BLBG: Dollar Drops as Decrease in Jobless Claims Spurs Risk Demand
By Ye Xie and Anchalee Worrachate
Sept. 24 (Bloomberg) -- The dollar declined toward a one- year low against the euro as U.S. initial jobless claims unexpectedly fell last week, encouraging investors to buy higher-yielding assets at the expense of the greenback.
Sterling weakened beyond 91 pence per euro for the first time since April as a newspaper reported that Bank of England Governor Mervyn King said the pound’s drop is “very helpful” to the process of rebalancing the U.K. economy. Australia’s currency advanced against the greenback as the Reserve Bank reported evidence of strength among the nation’s banks.
“The dollar will remain a main funding currency,” said Werner Eppacher, head of foreign exchange at Deutsche Asset Management in Frankfurt, in an interview on Bloomberg Television. “The trend is strong, the momentum is there.”
The dollar slid 0.3 percent to $1.4785 per euro at 9:20 a.m. in New York, from $1.4735 yesterday, when it declined to $1.4844, the weakest level since Sept. 22, 2008. The dollar decreased 0.7 percent to 90.63 yen, from 91.29. The yen advanced 0.4 percent to 133.99 per euro, from 134.52.
The Federal Reserve said yesterday it will end its $1.45 trillion in purchases of mortgage-backed securities and housing agency debt three months later than previously scheduled, indicating the economic recovery may not be as robust as previously expected.
Purchases of existing U.S. homes climbed last month to a 5.35 million annual rate, the most since August 2007, according to the median forecast of 74 economists in a Bloomberg News survey. The National Association of Realtors will release the report at 10 a.m. in Washington.
U.S. Employment
U.S. initial jobless claims fell to 530,000 for the week ended Sept. 19, from a revised 551,000 the week before, the Labor Department reported today. The median forecast of 44 economists surveyed by Bloomberg News was for an increase to 550,000 from a previously reported 545,000.
“The implication is for a weaker dollar,” said Daniel Katzive, a senior currency strategist at Credit Suisse Group AG in New York. “If data supports risk appetite, funds will flow out to chase higher-yielding assets.”
The euro earlier advanced versus the dollar after a report showed German business confidence rose to a 12-month high this month. The Munich-based Ifo institute’s business climate index, based on a survey of 7,000 executives, increased to 91.3 in September, from 90.5 in the previous month.
Weaker Pound
The pound dropped as much as 1.3 percent to 91.42 pence per euro, the weakest level since April 3, on King’s comment on the currency reported in the Newcastle Journal. Sterling slid as much as 1.1 percent to $1.6170.
King also told the newspaper that policy makers have stabilized a “very sharp fall” in gross domestic product and prevented a “very, very nasty outcome.”

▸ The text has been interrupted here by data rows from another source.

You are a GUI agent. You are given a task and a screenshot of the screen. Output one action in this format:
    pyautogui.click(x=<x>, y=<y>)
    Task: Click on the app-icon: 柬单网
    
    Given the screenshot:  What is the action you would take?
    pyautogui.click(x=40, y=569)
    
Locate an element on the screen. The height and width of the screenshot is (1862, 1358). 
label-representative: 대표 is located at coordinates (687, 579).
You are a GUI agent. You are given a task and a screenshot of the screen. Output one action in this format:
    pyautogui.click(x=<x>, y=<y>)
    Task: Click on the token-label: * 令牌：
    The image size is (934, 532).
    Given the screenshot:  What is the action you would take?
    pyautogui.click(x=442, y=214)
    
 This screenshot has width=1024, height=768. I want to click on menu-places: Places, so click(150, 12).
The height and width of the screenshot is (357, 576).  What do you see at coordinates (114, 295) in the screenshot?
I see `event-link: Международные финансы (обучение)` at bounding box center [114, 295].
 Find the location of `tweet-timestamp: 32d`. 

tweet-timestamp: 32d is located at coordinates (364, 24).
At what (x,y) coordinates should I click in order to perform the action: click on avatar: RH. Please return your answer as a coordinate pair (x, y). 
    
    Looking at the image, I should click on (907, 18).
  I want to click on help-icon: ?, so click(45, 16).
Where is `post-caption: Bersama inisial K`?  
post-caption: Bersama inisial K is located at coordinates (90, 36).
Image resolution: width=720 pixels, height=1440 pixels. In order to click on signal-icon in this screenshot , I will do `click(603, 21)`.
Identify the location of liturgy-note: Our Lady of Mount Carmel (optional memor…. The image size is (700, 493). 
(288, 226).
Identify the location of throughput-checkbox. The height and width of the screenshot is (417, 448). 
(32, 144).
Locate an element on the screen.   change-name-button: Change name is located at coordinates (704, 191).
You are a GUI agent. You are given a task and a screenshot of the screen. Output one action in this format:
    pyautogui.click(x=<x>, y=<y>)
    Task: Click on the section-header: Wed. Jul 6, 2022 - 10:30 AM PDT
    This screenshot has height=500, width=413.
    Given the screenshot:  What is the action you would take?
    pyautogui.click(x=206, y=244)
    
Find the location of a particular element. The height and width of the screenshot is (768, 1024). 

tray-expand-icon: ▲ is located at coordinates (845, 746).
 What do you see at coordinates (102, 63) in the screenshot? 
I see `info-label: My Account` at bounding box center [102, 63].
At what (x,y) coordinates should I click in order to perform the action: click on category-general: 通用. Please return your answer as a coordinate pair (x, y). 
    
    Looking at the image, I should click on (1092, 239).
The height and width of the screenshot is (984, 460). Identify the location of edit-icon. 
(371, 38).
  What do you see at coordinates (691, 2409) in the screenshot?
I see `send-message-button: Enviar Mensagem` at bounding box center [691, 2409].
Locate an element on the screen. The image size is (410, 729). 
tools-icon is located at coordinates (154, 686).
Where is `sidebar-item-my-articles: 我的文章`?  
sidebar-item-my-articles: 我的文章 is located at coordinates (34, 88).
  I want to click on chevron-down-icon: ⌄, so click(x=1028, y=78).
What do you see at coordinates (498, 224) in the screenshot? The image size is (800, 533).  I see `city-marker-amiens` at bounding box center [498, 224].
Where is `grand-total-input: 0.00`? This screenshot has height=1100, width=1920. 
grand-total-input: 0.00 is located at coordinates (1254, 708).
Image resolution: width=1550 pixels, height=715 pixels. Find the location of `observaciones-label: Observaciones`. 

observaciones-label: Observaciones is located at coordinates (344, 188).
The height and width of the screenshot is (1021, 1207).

The pound may weaken to 94 pence per euro by the end of the year, according to Commerzbank AG.
“A currency, which the country’s own central bank likes to see weak, obviously is not an attractive investment,” Commerzbank analysts including Lutz Karpowitz in Frankfurt wrote in a research note today.
The Australian dollar advanced 0.7 percent to 87.56 U.S. cents after the Reserve Bank said the nation’s four largest banks, including Westpac Banking Corp. and Commonwealth Bank of Australia, posted combined after-tax profits of A$8.6 billion ($7.5 billion) in the latest half year.
‘More Resilient’
“The economy and the financial structure were more resilient than the market had anticipated,” Claudio Piron, Singapore-based head of Asia currency research at JPMorgan Chase & Co., said in a Bloomberg Television interview. “It really underpins the Aussie.”
Australia’s currency reached 87.89 cents yesterday, the highest level since Aug. 22, 2008. The New Zealand dollar increased 0.5 percent to 72.31 U.S. cents after reaching 73.12 cents yesterday, the strongest since Aug. 4, 2008.
The yen advanced against the dollar and euro on speculation Japanese companies returned from a three-day holiday to repatriate funds before the end of the fiscal first half.
Japan’s currency rose 6.5 percent against the dollar this quarter, reducing the value of overseas sales by Japanese companies when converted into their home currency.
The Japanese government announced this year that it would waive taxes on repatriated profits from April 1 to help support the economy. Under previous laws, companies had to pay a combined 40 percent tax on overseas earnings. The country’s fiscal first half ends on Sept. 30. Japanese markets were closed Sept. 21-23 for national holidays.
New Prime Minister Yukio Hatoyama meets counterparts from Group of 20 nations in Pittsburgh today to discuss how to sustain a recovery from the worst global recession since the 1930s. German Chancellor Angela Merkel told reporters in Berlin that leaders will discuss exchange rates.